On the economic data front, payroll processor ADP released a report showing private sector employment increased by more than expected in the month of April.

ADP said private sector employment shot up by 192,000 jobs in April after jumping by an upwardly revised 208,000 jobs in March.

Economists had expected private sector employment to climb by 175,000 jobs compared to the addition of 184,000 jobs originally reported for the previous month.

Meanwhile, the Institute for Supply Management released a separate report showing a modest contraction by U.S. manufacturing activity in the month of April.

The ISM said its manufacturing PMI slipped to 49.2 in April from 50.3 in March, with a reading below 50 indicating contraction. Economists had expected the index to edge down to 50.0.

The slight pullback by the index came after it indicated a modest expansion in March following sixteen consecutive months of contraction.

Semiconductor stocks showed a substantial move to the downside on the day, resulting in a 3.5 percent nosedive by the Philadelphia Semiconductor Index.

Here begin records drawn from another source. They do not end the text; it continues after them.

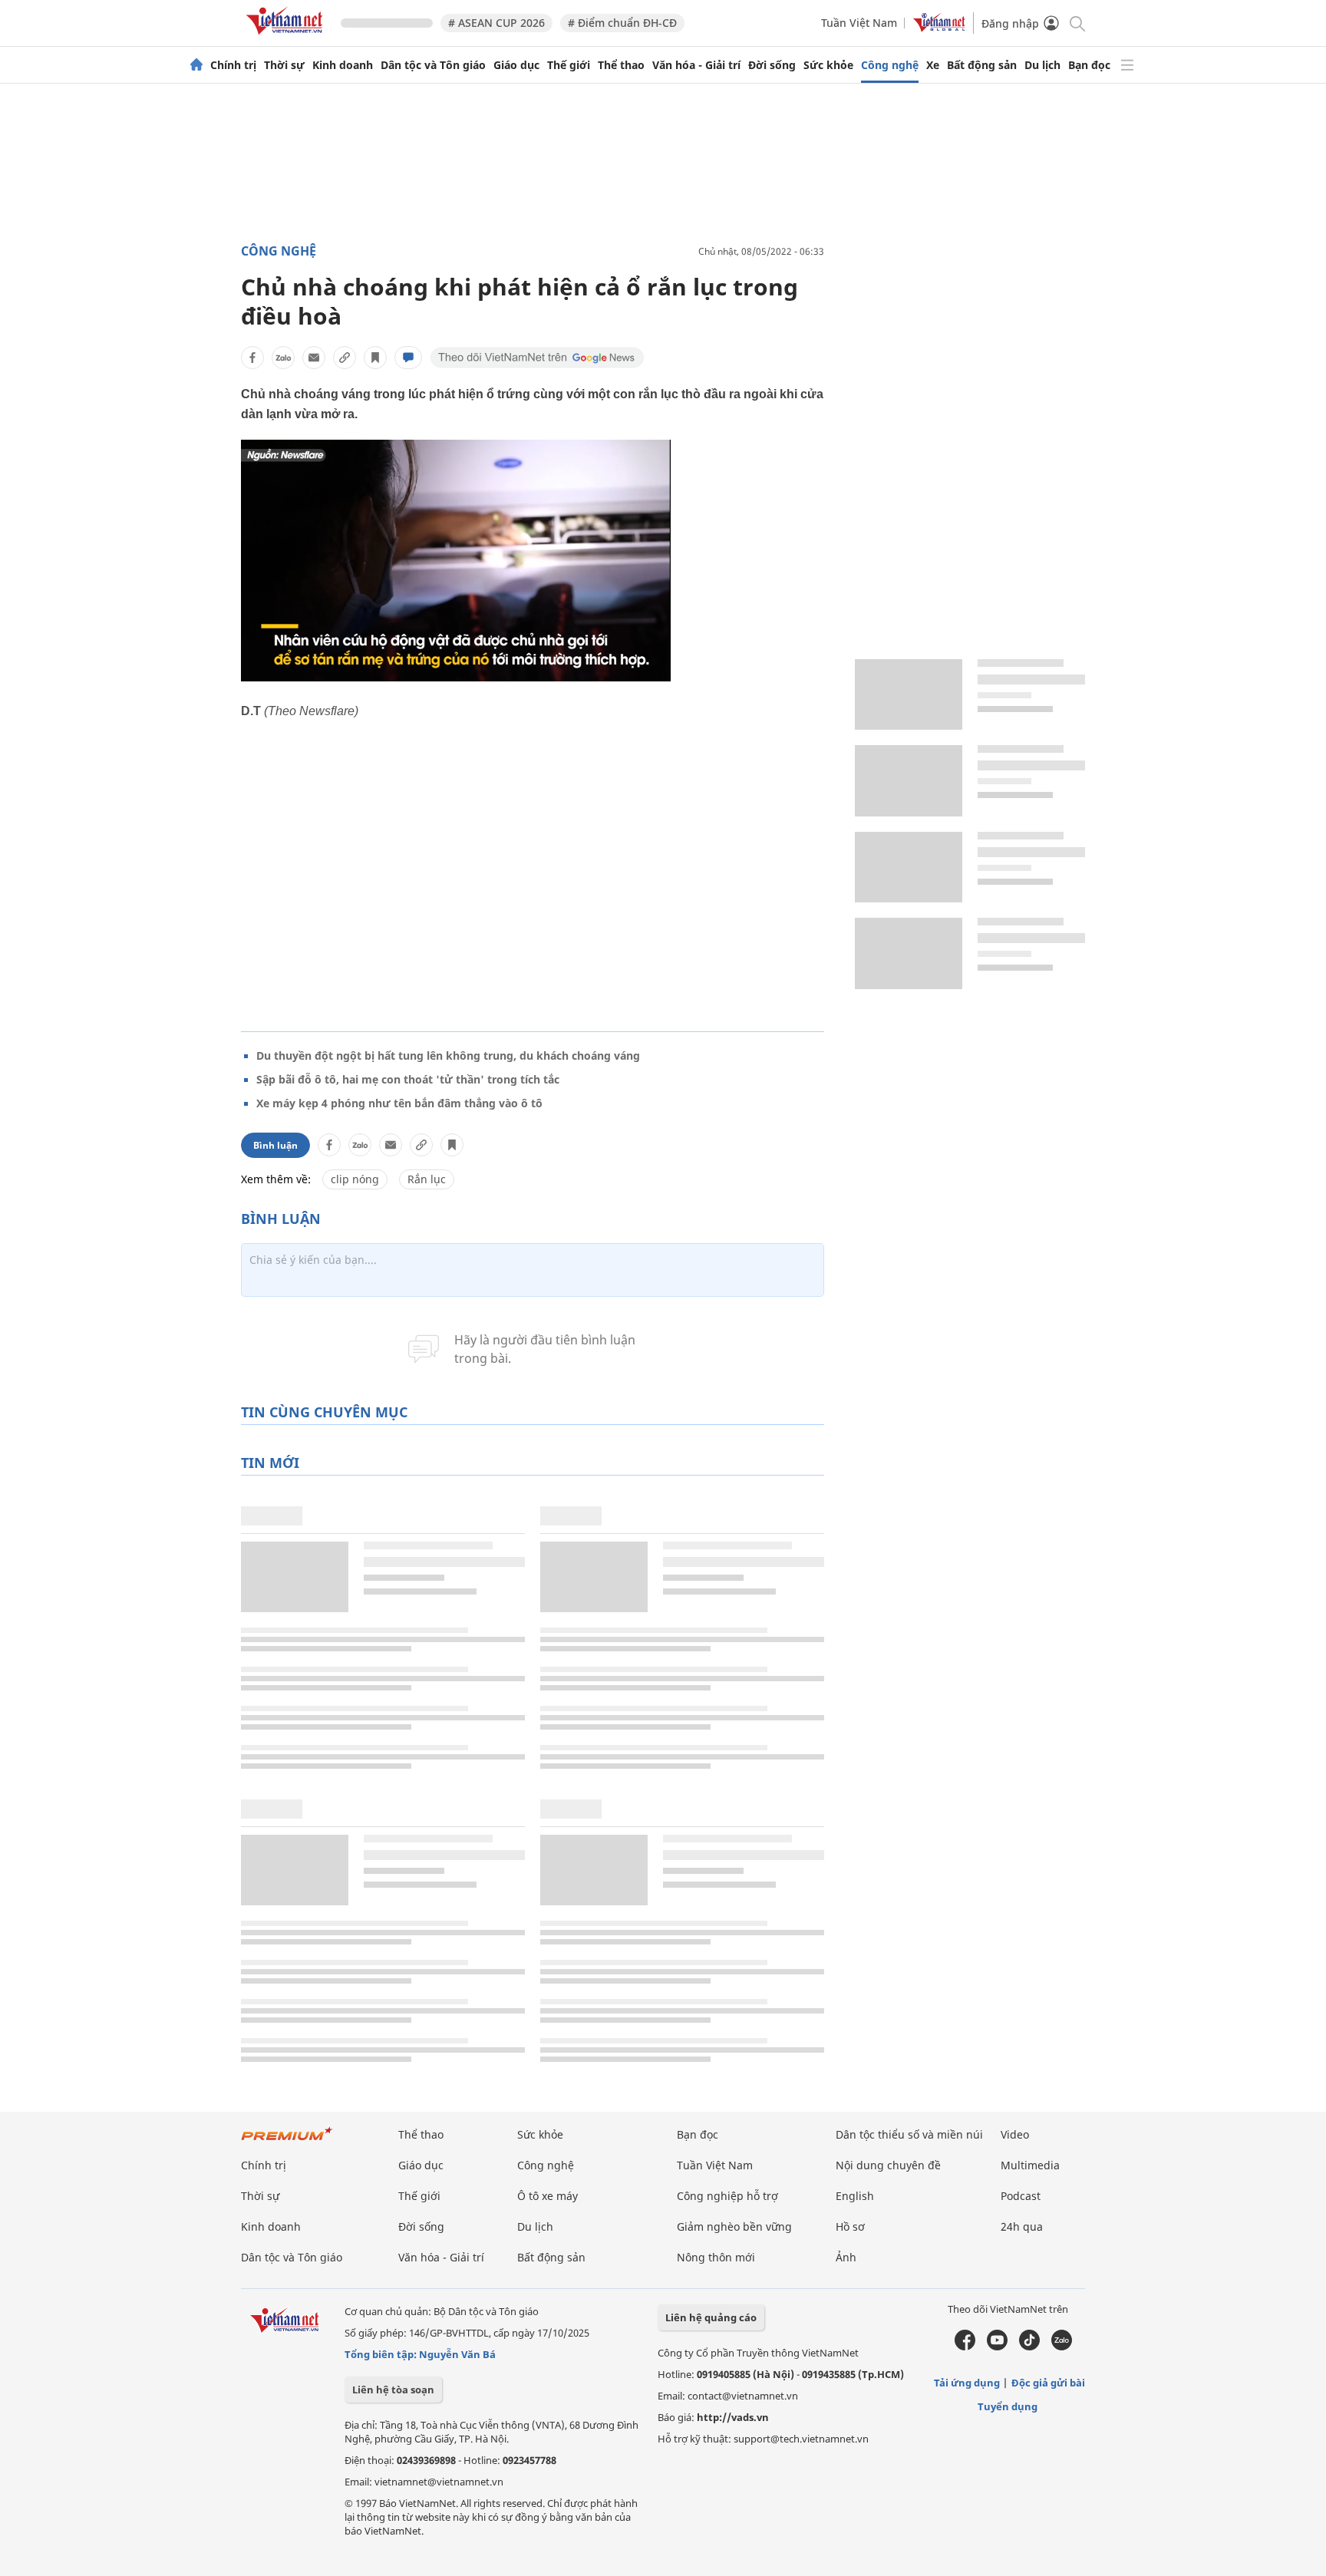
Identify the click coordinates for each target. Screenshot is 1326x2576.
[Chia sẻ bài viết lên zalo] (283, 357)
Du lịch (1042, 65)
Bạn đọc (1089, 65)
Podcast (1021, 2195)
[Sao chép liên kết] (344, 357)
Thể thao (621, 65)
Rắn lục (426, 1179)
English (855, 2195)
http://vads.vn (733, 2417)
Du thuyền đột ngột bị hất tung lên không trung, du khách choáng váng (448, 1055)
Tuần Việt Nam (859, 22)
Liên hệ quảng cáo (711, 2317)
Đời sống (772, 65)
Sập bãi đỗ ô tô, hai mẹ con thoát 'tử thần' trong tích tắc (407, 1079)
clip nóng (355, 1179)
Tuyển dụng (1007, 2406)
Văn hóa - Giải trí (696, 65)
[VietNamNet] (196, 65)
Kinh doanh (342, 65)
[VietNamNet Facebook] (965, 2346)
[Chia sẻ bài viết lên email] (313, 357)
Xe (932, 65)
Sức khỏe (828, 65)
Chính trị (233, 65)
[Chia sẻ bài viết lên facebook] (252, 357)
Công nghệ (890, 65)
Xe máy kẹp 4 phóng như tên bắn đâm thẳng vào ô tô (399, 1103)
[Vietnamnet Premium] (287, 2141)
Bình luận (275, 1145)
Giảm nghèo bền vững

Advanced Micro Devices (NASDAQ:AMD) led the sector lower, plunging by 9.0 percent despite reporting slightly better than expected first quarter results. Traders may have been disappointed AMD provided second quarter sales guidance in line with analyst estimates.

Significant weakness was also visible among computer hardware stocks, as reflected by the 2.0 percent slump by the NYSE Arca Computer Hardware Index.

Shares of Super Micro Computer (NASDAQ:SMCI) plummeted by 14.0 percent after the high efficiency server maker reported weaker than expected fiscal third quarter revenues.

Energy stocks also saw considerable weakness amid a steep drop by the price of crude oil, while biotechnology, utilities and telecom stocks showed strong moves to the upside.